The five ER visit levels (99281–99285) are based on the complexity of medical decision-making (MDM) your case required. A minor cut or mild infection typically warrants a Level 2 or 3; a stroke or heart attack warrants Level 4 or 5. Under the 2023 AMA guidelines now in effect, MDM alone — not a lengthy physical exam write-up — determines the appropriate E/M level. Request your physician's visit note and read whether the documented clinical reasoning actually matches the code billed. If your visit was low-acuity and the bill shows 99285, that's worth a formal dispute.
Can both the hospital and the doctor bill me an E/M code for the same ER visit?

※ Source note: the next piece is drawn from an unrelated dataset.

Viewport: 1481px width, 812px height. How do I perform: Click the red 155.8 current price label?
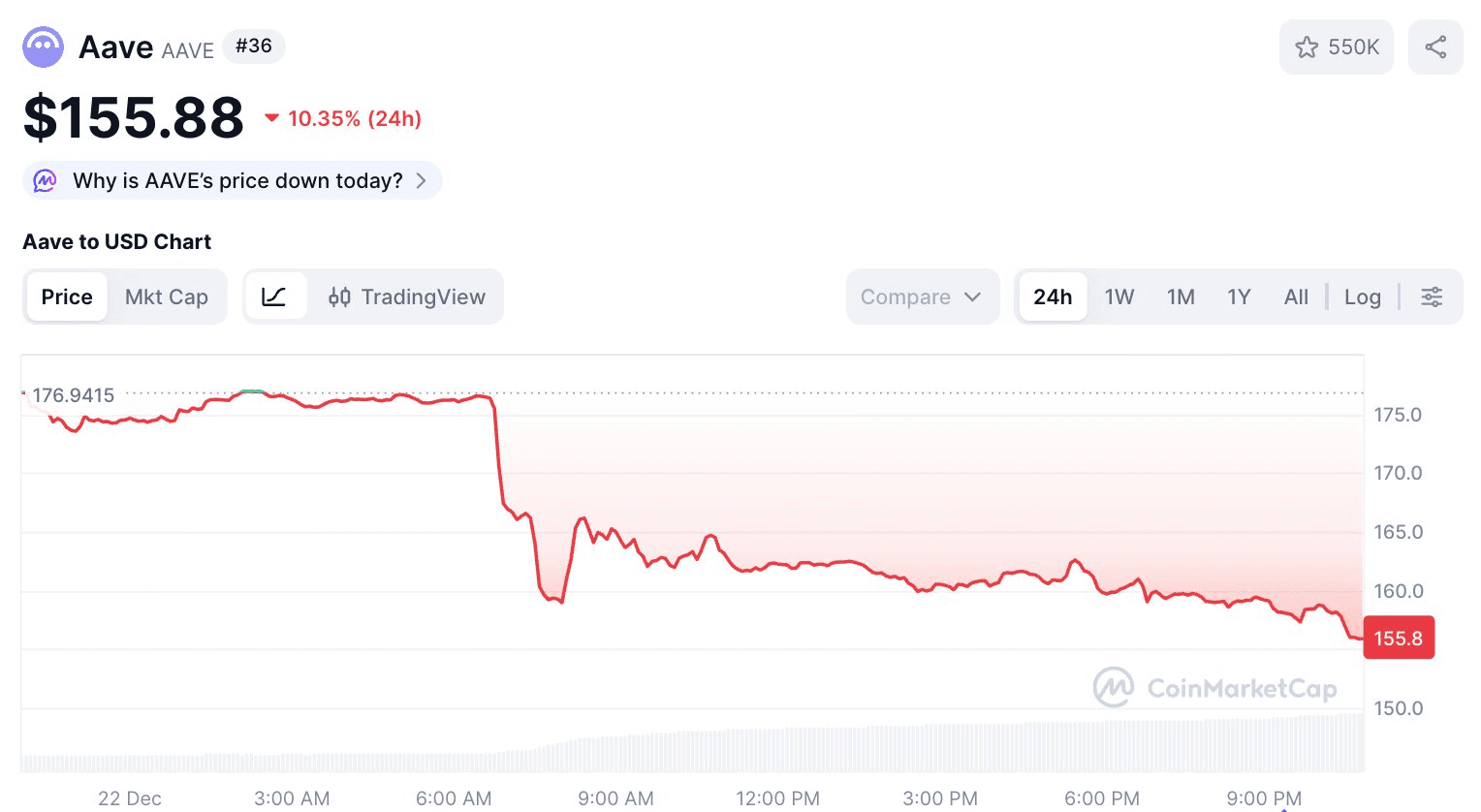(1399, 638)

Yes — but they should be separate, non-duplicating claims. The hospital bills a facility E/M code (reflecting resources used, such as labs, imaging, and nursing time), while the physician bills a professional E/M code (reflecting the doctor's own decision-making). What's not allowed is the same provider billing two E/M codes for a single encounter on the same date, or the facility and physician billing identical codes that represent the same service. If you see what appears to be a duplicate E/M charge, compare the names on each bill — if it's the same provider group, contact the billing department immediately.
What does it mean if I see CPT 99291 on my ER bill?

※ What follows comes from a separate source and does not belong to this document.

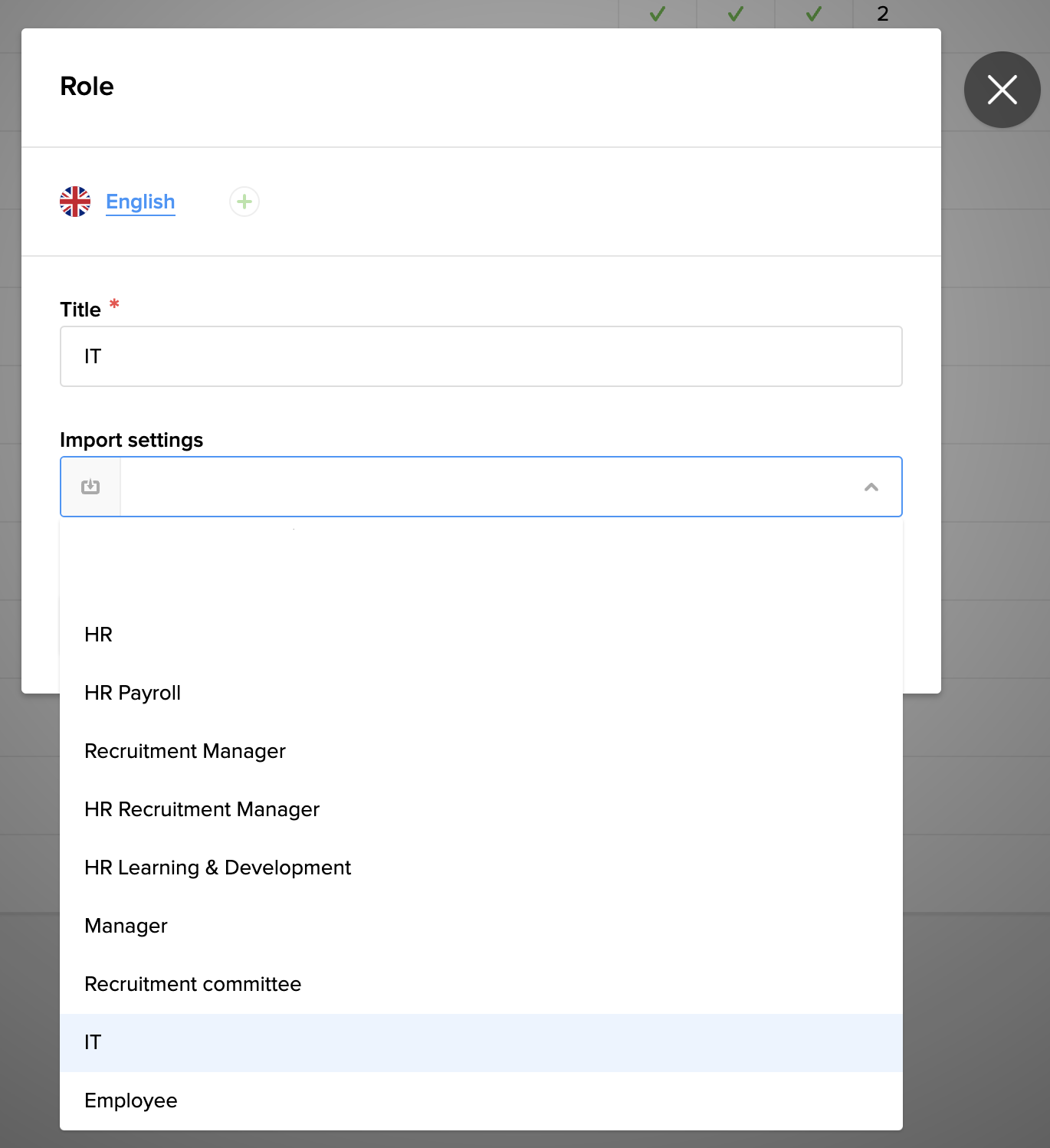Pick Recruitment committee from the list
The image size is (1050, 1148).
[192, 984]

CPT 99291 is the critical care code for the first 30–74 minutes of physician critical care services. It should only appear on your bill if you were genuinely critically ill — meaning your life or a vital organ function was at serious risk and a physician spent at least 30 continuous minutes managing your condition. Under CMS rules, 99291 cannot be billed alongside a standard E/M code (99284 or 99285) from the same provider on the same date — that's a direct billing violation. If you were treated for a non-life-threatening condition and see 99291 on your bill, request documentation showing the clinical basis for that code.

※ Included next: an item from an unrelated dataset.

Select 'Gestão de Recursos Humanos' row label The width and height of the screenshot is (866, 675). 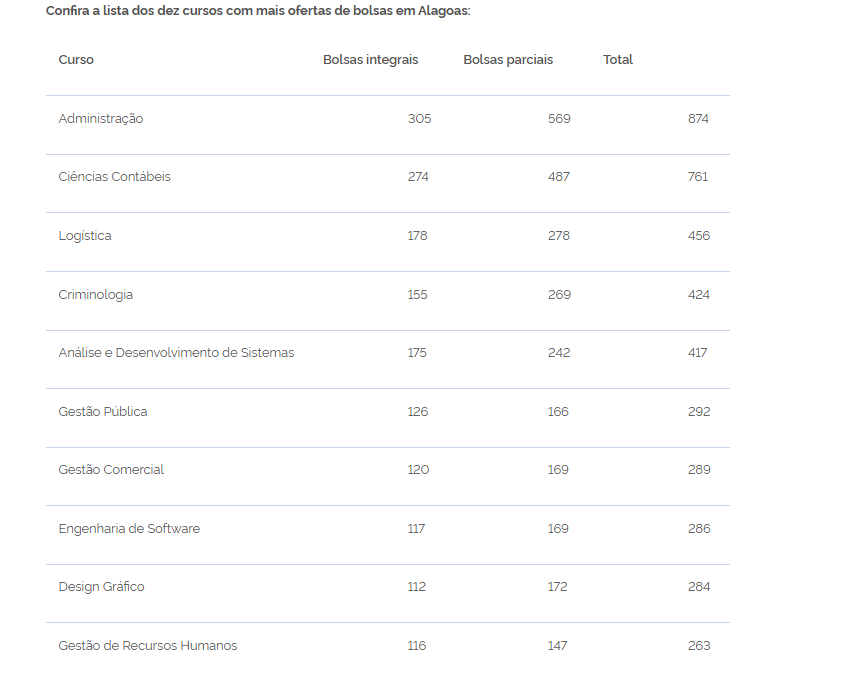148,646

What's the fastest way to dispute a CPT code error on an ER bill?
Start by calling the hospital's billing department and asking them to review the specific code in question — many simple errors get corrected at this stage without a formal appeal. If that doesn't work, file a formal dispute in writing citing the specific CPT code, the date of service, and the reason you believe the code is incorrect (e.g., the visit was low-acuity, or two mutually exclusive codes were billed together). Simultaneously, contact your insurance company and ask them to flag the claim for a coding review. If the bill involves an out-of-network provider at an in-network facility, the No Surprises Act's federal Independent Dispute Resolution process may also be available to you.